─── Data for this exercise

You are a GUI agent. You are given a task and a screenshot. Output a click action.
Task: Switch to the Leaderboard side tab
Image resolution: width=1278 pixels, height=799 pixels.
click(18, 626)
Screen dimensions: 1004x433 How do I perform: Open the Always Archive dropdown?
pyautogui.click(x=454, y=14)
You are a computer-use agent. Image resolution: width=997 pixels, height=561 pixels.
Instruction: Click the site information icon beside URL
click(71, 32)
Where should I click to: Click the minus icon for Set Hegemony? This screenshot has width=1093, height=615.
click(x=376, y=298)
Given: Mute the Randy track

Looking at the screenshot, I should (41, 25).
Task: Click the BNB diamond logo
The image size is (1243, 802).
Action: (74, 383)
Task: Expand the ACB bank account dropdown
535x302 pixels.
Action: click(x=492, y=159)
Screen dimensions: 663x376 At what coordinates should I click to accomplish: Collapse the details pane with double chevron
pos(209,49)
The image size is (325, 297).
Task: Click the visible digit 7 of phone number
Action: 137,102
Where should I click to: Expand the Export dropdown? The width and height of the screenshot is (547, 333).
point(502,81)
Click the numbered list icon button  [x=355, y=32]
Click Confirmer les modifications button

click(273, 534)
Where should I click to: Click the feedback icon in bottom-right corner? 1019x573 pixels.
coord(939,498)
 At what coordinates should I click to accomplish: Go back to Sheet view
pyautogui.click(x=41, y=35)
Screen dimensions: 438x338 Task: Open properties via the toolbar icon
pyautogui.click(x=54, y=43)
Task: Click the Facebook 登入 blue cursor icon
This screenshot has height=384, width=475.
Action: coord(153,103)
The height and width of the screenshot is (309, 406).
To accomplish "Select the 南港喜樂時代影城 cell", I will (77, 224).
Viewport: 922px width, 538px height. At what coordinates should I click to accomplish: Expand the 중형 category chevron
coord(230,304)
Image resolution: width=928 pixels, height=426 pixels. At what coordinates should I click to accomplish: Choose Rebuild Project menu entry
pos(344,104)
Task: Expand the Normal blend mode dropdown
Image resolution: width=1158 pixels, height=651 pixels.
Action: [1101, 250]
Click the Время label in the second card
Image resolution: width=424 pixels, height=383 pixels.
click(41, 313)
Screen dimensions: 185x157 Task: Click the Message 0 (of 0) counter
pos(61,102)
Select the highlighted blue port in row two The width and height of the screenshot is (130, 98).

──────

* **Task description**
Write the records above out again, exactly as they are.

* **Reply to the task**
You are a GUI agent. You are given a task and a screenshot. Output a click action.
Task: Switch to the Leaderboard side tab
Image resolution: width=1278 pixels, height=799 pixels.
click(18, 626)
Screen dimensions: 1004x433 How do I perform: Open the Always Archive dropdown?
pyautogui.click(x=454, y=14)
You are a computer-use agent. Image resolution: width=997 pixels, height=561 pixels.
Instruction: Click the site information icon beside URL
click(71, 32)
Where should I click to: Click the minus icon for Set Hegemony? This screenshot has width=1093, height=615.
click(x=376, y=298)
Given: Mute the Randy track

Looking at the screenshot, I should (41, 25).
Task: Click the BNB diamond logo
The image size is (1243, 802).
Action: (74, 383)
Task: Expand the ACB bank account dropdown
535x302 pixels.
Action: click(x=492, y=159)
Screen dimensions: 663x376 At what coordinates should I click to accomplish: Collapse the details pane with double chevron
pos(209,49)
The image size is (325, 297).
Task: Click the visible digit 7 of phone number
Action: 137,102
Where should I click to: Expand the Export dropdown? The width and height of the screenshot is (547, 333).
point(502,81)
Click the numbered list icon button  [x=355, y=32]
Click Confirmer les modifications button

click(273, 534)
Where should I click to: Click the feedback icon in bottom-right corner? 1019x573 pixels.
coord(939,498)
 At what coordinates should I click to accomplish: Go back to Sheet view
pyautogui.click(x=41, y=35)
Screen dimensions: 438x338 Task: Open properties via the toolbar icon
pyautogui.click(x=54, y=43)
Task: Click the Facebook 登入 blue cursor icon
This screenshot has height=384, width=475.
Action: coord(153,103)
The height and width of the screenshot is (309, 406).
To accomplish "Select the 南港喜樂時代影城 cell", I will (77, 224).
Viewport: 922px width, 538px height. At what coordinates should I click to accomplish: Expand the 중형 category chevron
coord(230,304)
Image resolution: width=928 pixels, height=426 pixels. At what coordinates should I click to accomplish: Choose Rebuild Project menu entry
pos(344,104)
Task: Expand the Normal blend mode dropdown
Image resolution: width=1158 pixels, height=651 pixels.
Action: [1101, 250]
Click the Время label in the second card
Image resolution: width=424 pixels, height=383 pixels.
click(41, 313)
Screen dimensions: 185x157 Task: Click the Message 0 (of 0) counter
pos(61,102)
Select the highlighted blue port in row two The width and height of the screenshot is (130, 98).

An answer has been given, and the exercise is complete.